▸ TASK BRIEF
Will you write out, word for word, every line from the one with "736x414 pixels. Task: Select" to the final line of the data below, with the pictures left out?

Extracted data entries

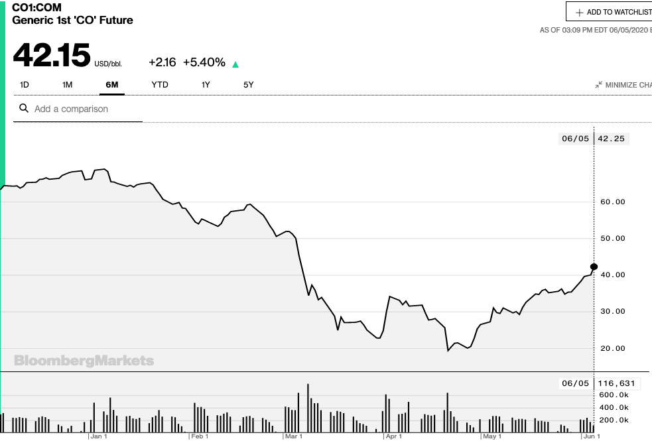The height and width of the screenshot is (445, 652).
Task: Click the CO1:COM ticker heading
Action: [37, 7]
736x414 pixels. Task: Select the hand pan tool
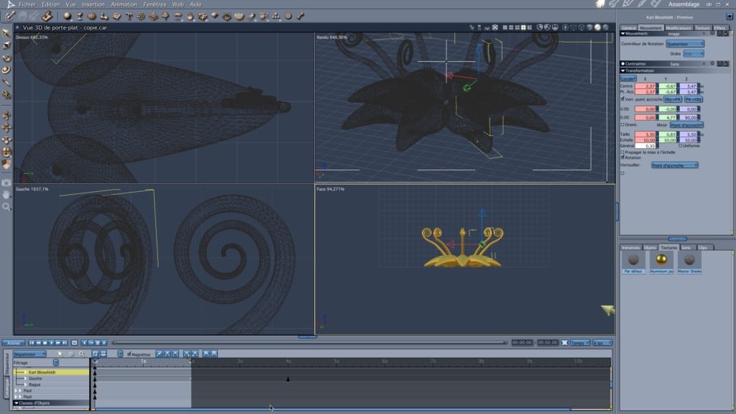6,194
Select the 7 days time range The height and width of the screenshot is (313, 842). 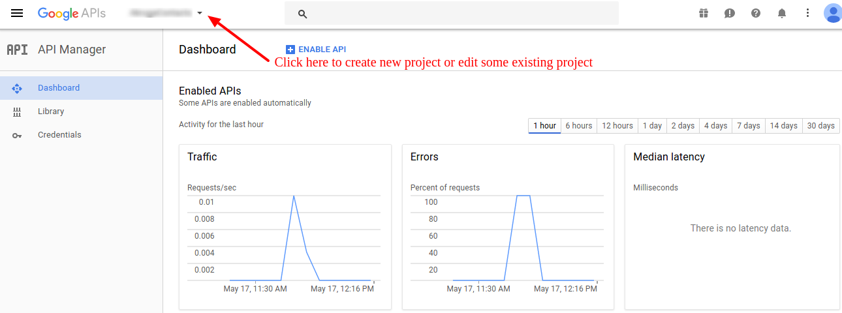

▸ WRITTEN RESPONSE
736x414 pixels. Task: Select the hand pan tool
6,194
Select the 7 days time range The height and width of the screenshot is (313, 842). 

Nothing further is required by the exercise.